Healthy blood vessels matter for more than just heart health. Vascular well-being is critical for brain health and potentially in addressing age-related cognitive decline and neurodegenerative disorders, like Alzheimer’s disease, according to new study led by Penn State researchers. The findings point to an understudied but possible key role the brain’s vascular network — or energy infrastructure — plays in the onset of neurodegenerative disease.

They published their work today (July 30) in Nature Communications.

Using advanced imaging techniques, the team developed maps of a mouse brain that illustrate how vascular cells and structures like blood vessels change with age and identified areas that are vulnerable to deterioration. When blood vessels degrade, nerve cells in the brain, called neurons, are starved of energy, causing them to malfunction or die. It can lead to a condition called vascular dementia, the second leading cause of cognitive impairment in older adults, and symptoms like sleep disturbance.

“With something like Alzheimer’s disease, by the time you can see vascular changes and significant brain shrinkage on a MRI, cell death has already occurred. We need to understand how these cells and structures change before a major catastrophe happens,” said Yongsoo Kim, associate professor of neural and behavioral sciences at Penn State College of Medicine and senior author of the study. “This study provides early signs of neurodegenerative disorders, potentially leading to earlier diagnosis, and clues for how we can slow down the aging process and cognitive changes.”

According to Kim, aging is one of the primary factors involved in neurodegenerative disorders.

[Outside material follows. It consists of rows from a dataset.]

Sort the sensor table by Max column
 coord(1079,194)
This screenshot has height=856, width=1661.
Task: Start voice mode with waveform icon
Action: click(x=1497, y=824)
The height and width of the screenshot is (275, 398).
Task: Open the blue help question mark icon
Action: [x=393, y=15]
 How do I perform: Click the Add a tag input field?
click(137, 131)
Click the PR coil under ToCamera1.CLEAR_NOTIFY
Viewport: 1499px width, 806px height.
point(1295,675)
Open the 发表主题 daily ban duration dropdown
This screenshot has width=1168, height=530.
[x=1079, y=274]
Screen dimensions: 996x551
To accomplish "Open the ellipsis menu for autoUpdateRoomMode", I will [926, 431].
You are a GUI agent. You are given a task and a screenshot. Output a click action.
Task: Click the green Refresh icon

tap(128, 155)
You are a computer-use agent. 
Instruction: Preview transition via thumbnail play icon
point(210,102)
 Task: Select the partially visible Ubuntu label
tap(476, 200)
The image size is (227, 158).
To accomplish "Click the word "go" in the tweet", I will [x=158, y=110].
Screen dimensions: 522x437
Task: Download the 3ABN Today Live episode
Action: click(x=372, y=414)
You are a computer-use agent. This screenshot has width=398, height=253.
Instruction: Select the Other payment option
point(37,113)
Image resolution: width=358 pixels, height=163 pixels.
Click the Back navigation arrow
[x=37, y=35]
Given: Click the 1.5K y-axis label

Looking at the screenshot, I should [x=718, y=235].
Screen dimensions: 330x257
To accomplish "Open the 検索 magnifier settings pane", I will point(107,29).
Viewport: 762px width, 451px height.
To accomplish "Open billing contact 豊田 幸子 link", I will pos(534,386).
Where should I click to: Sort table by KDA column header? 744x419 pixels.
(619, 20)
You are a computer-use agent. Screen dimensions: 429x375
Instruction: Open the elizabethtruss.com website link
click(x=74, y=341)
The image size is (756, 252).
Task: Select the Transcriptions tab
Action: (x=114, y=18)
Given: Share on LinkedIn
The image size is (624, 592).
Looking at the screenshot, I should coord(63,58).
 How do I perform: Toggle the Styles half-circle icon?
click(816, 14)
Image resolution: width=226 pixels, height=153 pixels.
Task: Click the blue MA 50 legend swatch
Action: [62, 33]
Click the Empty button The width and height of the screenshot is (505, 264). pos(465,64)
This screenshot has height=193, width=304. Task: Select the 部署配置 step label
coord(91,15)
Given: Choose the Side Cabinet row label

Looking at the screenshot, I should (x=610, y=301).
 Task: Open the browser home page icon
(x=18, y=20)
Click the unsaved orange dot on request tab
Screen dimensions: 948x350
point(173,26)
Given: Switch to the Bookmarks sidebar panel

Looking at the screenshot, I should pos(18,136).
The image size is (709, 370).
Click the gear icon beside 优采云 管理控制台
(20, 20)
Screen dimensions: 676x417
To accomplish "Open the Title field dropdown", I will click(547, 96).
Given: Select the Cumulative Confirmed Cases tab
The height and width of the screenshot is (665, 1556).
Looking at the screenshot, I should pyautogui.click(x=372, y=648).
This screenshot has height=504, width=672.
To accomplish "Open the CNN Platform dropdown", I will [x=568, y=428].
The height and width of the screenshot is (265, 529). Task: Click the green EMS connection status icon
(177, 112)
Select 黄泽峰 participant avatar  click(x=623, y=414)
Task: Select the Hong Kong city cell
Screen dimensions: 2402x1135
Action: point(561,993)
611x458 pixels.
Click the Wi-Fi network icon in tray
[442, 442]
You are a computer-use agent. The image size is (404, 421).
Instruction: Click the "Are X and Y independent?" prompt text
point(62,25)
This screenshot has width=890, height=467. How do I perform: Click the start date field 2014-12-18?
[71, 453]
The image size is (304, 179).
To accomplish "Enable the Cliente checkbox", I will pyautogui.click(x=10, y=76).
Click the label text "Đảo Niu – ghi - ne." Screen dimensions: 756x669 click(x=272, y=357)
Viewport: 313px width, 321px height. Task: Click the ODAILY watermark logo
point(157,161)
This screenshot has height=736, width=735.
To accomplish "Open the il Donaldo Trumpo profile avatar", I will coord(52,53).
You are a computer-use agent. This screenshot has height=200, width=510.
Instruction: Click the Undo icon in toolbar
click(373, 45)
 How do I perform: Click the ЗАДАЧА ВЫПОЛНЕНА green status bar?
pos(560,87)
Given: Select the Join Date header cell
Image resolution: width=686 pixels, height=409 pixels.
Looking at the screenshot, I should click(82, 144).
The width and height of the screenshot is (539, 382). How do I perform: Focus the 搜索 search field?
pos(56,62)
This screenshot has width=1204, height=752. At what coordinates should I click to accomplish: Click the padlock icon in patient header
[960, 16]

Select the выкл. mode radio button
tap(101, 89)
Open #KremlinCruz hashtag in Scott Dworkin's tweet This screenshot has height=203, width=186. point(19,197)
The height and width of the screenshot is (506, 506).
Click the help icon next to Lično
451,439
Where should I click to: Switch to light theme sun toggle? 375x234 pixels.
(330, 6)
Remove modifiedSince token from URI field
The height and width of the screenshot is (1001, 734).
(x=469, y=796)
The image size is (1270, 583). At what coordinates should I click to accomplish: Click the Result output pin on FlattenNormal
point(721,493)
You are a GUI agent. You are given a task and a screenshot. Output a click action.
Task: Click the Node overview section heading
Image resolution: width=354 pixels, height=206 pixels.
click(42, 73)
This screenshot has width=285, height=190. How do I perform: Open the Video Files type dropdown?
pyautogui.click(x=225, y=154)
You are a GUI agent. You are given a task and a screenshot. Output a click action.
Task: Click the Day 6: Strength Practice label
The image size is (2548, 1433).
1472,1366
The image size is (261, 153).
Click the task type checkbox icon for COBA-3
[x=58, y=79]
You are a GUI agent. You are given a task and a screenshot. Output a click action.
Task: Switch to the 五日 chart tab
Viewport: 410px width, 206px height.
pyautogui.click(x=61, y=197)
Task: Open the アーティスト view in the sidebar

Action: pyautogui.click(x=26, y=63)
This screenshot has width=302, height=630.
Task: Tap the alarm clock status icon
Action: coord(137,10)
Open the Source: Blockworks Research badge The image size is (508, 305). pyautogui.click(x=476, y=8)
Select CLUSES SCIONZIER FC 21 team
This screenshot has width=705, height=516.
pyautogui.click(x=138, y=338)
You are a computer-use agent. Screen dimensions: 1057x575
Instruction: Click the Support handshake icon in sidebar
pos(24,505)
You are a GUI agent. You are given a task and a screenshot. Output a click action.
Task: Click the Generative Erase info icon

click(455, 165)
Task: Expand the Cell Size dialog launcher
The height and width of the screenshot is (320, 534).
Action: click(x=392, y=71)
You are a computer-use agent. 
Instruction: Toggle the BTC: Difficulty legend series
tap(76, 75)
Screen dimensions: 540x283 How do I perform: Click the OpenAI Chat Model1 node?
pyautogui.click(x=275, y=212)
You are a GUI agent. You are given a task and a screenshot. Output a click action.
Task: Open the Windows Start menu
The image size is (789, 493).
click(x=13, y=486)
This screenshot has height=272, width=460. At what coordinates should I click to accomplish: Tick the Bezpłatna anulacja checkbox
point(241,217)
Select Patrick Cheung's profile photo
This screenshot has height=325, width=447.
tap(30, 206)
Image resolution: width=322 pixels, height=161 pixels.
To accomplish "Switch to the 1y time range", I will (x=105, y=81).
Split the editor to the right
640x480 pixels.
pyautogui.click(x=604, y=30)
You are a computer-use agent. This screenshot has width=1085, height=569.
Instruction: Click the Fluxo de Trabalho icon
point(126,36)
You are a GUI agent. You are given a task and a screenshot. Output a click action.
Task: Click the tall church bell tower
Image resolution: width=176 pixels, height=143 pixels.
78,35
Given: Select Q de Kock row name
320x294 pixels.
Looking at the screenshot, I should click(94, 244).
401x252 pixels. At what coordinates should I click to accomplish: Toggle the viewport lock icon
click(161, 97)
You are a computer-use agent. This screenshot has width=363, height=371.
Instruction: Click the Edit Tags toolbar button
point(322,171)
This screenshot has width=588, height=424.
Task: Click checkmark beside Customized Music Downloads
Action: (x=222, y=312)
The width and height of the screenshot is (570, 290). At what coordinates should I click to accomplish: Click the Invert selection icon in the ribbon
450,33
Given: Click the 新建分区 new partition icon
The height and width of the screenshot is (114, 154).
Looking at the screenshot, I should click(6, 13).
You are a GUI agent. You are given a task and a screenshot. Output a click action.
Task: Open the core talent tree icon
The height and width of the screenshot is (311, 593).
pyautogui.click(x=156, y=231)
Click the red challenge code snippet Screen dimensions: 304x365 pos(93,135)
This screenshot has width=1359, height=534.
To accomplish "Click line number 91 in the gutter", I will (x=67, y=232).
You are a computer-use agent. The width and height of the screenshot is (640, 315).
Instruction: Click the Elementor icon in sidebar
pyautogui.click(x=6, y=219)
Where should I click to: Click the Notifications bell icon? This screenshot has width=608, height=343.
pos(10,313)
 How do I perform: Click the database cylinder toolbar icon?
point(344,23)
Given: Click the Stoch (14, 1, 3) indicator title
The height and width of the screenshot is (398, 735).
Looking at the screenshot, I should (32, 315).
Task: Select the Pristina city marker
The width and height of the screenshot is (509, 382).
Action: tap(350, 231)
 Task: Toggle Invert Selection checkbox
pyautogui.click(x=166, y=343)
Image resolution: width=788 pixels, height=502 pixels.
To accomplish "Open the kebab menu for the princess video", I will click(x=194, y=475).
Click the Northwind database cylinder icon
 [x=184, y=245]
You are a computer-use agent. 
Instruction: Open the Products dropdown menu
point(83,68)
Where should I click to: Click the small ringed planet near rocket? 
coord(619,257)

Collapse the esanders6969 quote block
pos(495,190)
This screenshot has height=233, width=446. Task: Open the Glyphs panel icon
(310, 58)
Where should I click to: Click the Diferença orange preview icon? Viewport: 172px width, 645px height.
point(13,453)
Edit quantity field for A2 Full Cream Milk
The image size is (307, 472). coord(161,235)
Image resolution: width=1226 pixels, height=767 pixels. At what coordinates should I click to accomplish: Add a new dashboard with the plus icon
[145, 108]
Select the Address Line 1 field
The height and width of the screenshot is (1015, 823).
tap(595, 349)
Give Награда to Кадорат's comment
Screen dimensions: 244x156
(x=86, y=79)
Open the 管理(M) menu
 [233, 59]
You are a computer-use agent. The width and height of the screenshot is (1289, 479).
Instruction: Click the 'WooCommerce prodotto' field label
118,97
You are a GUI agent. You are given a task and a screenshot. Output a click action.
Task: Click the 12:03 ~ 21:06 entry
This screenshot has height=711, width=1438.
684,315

“Yet, we really don’t have a good baseline understanding of how normal aging itself changes the brain, particularly the brain’s vasculature,” Kim said. And with the aging population in the United States growing, he said it’s critical to understand these changes, especially within the network of blood vessels.

Blood vessels, especially micro-vessels, regulate oxygen and energy supply and waste removal to and from neurons. Despite their importance, Kim said, most existing research focuses on how neuron structure and function degenerates over time, rather than the vasculature. When researchers do study the brain’s vasculature, they’ve primarily examined larger blood vessels or focused on a single, easy-to-access region of the brain, the somatosensory cortex. More importantly, typical neuroimaging techniques, like MRI, don’t provide high enough resolution to see what’s happening in the tiny blood vessels, which make up 80% to 85% of the brain’s vasculature, according to Kim.

Kim and the research team produced a detailed map of the vascular network of the whole mouse brain using two high-resolution 3D mapping techniques: serial two-photon tomography — a technique that creates a series of stacked 2D images — and light sheet fluorescence microscopy, which images intact 3D samples to visualize the whole brain at a single cell-resolution. They imaged the brains of young and old mice to chart vasculature changes across the brain with normal aging.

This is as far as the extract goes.